START Page excerpt

Understanding Carbohydrates and Linkages

Mar 29, 2025

Lecture on Carbohydrates and Glycosidic Linkages

Overview

  • Cyclic monosaccharides like glucose can react with alcohols to form acetals and ketals.
  • Alcohols involved in these reactions can sometimes be other carbohydrates, leading to the formation of glycosidic linkages.
  • A glycosidic linkage between two monosaccharides forms a disaccharide.

Disaccharides

Glycosidic Linkage

  • Typically forms between the anomeric carbon (C1) of the first sugar and C4 of the second sugar (1,4 glycosidic linkage).
  • Specificity:
    • Alpha linkage: OR group is trans to the sixth carbon.
    • Beta linkage: OR group is cis to the sixth carbon.

END Page excerpt
START Dataset records

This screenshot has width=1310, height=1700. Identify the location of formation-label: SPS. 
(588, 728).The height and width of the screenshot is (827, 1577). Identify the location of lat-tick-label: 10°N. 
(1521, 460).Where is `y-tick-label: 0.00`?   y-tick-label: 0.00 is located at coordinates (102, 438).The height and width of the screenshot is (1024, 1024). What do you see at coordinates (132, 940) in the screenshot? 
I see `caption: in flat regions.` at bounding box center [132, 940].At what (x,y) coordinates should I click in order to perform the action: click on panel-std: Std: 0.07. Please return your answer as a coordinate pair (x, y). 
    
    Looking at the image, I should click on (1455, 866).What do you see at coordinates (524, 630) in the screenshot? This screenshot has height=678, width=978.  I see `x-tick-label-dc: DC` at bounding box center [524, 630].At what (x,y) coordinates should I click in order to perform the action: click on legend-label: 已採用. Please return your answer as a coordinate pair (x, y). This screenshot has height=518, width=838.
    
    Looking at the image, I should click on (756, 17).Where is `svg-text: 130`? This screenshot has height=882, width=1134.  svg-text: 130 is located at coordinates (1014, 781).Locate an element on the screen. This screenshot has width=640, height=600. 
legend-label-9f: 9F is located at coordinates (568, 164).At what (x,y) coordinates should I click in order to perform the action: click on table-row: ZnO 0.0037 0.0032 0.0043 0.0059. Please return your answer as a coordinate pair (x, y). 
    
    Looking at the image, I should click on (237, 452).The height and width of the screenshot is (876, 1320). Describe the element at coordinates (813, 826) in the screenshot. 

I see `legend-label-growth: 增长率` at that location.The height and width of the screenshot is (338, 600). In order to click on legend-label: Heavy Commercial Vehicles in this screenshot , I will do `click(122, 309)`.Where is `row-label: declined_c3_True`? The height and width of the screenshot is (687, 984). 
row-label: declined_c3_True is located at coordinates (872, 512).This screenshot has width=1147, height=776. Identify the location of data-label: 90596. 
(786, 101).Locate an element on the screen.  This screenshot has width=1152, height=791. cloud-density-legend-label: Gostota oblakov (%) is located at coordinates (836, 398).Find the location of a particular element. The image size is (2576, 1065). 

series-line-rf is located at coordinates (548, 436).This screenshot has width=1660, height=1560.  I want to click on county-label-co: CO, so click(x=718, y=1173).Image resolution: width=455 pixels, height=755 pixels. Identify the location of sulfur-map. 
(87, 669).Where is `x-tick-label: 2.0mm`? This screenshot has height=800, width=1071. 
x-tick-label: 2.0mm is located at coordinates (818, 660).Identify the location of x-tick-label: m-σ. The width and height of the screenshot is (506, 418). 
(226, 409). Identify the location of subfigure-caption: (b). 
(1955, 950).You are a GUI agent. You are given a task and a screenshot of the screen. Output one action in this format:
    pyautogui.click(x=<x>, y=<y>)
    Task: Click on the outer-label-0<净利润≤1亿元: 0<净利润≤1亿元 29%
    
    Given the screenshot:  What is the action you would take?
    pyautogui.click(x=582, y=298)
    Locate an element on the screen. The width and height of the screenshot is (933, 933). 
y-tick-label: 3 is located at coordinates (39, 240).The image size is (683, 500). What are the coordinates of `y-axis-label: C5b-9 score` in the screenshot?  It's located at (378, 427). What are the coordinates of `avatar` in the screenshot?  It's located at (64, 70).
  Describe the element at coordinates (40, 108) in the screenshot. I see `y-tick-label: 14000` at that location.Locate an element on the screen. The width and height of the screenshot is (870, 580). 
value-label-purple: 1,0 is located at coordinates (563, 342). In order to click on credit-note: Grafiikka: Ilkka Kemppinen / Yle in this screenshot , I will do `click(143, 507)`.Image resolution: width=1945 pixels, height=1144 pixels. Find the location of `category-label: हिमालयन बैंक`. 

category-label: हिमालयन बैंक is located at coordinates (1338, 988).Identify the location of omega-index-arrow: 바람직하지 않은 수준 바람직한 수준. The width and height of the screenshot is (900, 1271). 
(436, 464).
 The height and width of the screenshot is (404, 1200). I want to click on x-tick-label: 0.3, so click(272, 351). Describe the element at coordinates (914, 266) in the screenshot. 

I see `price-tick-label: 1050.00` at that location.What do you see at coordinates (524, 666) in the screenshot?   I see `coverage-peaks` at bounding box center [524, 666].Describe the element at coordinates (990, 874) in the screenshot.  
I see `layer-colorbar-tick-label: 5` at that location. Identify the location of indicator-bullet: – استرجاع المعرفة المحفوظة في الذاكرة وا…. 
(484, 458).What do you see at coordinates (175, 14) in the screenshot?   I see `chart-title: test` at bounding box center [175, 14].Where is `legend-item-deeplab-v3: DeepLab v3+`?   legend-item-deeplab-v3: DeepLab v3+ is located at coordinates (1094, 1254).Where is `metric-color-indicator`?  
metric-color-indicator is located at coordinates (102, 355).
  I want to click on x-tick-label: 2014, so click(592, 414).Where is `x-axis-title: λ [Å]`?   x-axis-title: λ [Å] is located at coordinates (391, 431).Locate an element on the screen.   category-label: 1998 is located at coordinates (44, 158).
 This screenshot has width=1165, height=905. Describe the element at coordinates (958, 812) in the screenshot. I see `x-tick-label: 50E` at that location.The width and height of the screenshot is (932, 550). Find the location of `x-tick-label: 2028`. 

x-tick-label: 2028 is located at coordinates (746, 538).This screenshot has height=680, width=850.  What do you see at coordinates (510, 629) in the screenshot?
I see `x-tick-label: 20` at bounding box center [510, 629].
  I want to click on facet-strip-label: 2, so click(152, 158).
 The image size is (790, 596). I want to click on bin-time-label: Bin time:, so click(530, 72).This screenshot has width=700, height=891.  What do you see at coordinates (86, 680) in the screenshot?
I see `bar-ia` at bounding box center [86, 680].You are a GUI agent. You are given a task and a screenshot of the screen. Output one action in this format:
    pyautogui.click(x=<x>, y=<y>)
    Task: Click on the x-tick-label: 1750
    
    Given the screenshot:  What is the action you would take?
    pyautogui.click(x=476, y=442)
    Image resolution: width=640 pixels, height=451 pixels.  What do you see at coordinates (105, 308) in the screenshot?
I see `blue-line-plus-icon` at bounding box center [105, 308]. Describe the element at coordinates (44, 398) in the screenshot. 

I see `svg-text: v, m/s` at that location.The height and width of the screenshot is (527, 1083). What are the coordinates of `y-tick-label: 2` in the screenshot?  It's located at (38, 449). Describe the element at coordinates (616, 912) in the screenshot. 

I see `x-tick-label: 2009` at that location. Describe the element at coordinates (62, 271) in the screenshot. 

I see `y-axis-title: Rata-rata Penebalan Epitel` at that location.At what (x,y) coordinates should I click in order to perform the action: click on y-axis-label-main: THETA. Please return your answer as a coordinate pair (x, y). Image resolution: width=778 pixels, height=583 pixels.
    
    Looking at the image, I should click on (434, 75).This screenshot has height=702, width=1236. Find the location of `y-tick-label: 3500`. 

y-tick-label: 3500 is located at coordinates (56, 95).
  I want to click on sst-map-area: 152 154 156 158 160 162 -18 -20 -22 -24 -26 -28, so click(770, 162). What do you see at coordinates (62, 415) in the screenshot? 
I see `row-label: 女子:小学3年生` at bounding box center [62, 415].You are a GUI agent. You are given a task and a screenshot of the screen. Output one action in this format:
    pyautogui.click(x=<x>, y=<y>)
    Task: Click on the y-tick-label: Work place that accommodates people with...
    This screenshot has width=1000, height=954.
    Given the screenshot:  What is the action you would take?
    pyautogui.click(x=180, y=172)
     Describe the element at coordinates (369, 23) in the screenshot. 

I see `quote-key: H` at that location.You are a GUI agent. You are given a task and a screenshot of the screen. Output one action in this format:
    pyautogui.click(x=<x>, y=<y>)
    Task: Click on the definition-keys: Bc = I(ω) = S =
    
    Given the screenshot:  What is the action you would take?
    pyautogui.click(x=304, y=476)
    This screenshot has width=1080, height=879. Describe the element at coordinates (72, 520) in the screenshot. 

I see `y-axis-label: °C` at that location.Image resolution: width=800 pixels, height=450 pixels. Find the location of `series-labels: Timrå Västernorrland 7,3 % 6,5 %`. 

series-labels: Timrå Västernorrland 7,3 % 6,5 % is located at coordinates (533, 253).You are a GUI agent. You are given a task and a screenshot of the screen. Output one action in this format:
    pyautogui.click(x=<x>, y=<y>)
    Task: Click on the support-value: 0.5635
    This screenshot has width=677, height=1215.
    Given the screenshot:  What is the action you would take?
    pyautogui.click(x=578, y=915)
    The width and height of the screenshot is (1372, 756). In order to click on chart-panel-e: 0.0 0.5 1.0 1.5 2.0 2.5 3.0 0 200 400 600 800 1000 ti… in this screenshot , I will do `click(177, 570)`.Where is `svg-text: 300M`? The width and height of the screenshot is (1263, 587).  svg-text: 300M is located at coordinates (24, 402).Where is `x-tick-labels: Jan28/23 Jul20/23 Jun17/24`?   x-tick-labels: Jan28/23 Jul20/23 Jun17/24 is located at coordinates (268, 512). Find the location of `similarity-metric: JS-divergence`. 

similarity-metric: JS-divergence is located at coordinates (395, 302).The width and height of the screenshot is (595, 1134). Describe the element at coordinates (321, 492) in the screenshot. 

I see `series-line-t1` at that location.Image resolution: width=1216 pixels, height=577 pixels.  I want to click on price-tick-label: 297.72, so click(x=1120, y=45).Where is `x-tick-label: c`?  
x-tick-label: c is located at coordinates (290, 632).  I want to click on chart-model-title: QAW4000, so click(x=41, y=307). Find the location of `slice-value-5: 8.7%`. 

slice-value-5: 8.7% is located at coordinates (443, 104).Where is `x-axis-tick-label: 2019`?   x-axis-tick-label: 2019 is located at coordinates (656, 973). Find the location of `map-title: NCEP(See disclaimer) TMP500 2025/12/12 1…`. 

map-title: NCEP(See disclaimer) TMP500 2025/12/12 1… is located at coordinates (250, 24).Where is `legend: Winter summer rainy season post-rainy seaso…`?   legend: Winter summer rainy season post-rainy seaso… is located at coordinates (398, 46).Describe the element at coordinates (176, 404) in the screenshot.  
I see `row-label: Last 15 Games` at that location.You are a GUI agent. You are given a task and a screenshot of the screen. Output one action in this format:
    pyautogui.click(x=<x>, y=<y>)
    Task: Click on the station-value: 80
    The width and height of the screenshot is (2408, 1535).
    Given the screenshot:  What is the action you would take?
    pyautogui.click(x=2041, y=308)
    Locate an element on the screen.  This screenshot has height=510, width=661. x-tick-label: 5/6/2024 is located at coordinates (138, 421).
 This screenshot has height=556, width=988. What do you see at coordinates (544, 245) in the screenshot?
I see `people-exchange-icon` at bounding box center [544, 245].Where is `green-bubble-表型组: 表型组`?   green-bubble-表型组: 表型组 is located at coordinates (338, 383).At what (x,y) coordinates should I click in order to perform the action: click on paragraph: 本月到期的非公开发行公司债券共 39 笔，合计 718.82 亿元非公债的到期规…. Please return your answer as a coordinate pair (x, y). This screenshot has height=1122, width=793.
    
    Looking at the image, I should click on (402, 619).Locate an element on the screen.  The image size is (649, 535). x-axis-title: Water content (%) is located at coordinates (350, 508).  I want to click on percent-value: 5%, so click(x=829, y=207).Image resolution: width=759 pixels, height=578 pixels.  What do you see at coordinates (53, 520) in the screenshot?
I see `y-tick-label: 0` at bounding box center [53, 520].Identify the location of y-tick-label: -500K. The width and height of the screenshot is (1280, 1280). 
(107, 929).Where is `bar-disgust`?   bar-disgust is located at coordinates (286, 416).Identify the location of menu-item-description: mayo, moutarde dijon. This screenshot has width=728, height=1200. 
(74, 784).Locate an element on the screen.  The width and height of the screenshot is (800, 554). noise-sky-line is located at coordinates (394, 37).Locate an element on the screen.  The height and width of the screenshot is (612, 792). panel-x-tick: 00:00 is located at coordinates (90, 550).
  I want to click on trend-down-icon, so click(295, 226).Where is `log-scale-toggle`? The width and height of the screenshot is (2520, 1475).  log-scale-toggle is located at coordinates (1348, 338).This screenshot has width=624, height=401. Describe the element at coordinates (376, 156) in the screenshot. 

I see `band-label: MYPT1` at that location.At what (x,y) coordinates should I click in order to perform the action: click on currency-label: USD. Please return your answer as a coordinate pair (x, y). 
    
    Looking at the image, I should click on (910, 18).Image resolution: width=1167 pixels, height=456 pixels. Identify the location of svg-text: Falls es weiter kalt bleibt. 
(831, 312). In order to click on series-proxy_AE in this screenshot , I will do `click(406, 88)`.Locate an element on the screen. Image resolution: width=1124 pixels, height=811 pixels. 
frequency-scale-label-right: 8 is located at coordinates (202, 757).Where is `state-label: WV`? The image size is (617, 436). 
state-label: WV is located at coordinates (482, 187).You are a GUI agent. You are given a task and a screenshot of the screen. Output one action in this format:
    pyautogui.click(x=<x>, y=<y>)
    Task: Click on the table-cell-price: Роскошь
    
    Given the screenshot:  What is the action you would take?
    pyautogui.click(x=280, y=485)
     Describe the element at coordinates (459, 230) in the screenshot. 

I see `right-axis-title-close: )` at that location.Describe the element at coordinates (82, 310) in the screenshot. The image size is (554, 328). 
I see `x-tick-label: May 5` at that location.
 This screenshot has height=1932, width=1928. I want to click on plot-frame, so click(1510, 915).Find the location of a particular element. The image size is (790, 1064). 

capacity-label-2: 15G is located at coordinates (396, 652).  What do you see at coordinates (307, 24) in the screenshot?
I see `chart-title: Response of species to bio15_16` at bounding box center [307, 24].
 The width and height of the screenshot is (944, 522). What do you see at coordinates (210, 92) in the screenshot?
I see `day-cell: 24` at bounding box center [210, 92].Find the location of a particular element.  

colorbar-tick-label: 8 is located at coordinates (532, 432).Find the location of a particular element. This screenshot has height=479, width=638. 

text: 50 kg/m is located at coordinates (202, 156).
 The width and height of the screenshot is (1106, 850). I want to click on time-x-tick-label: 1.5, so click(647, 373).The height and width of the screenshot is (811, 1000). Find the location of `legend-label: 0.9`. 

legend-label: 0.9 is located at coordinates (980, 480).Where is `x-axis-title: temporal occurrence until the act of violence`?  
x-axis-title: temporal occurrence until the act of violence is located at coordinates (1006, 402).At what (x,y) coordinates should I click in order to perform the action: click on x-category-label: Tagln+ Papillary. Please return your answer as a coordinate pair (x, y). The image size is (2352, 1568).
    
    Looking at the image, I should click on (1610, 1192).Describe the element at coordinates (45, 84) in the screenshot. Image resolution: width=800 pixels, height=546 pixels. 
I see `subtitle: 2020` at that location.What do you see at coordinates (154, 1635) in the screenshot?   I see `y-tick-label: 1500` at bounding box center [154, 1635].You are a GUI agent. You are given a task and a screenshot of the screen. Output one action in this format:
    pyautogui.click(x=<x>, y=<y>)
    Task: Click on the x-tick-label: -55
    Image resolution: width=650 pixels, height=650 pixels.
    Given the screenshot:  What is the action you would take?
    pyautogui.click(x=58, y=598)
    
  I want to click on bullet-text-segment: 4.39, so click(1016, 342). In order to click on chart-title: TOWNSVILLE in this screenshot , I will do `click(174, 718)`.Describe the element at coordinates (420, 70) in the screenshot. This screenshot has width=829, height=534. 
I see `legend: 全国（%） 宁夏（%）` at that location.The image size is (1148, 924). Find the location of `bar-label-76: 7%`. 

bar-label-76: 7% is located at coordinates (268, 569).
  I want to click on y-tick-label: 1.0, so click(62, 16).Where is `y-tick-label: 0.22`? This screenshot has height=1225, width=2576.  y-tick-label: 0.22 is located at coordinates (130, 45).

END Dataset records

Reproduce the passage of the carbohydrate lecture notes that begins at "Mar 29, 2025" and ends after "of glycosidic linkages.".

_Your response_.
Mar 29, 2025

Lecture on Carbohydrates and Glycosidic Linkages

Overview

  • Cyclic monosaccharides like glucose can react with alcohols to form acetals and ketals.
  • Alcohols involved in these reactions can sometimes be other carbohydrates, leading to the formation of glycosidic linkages.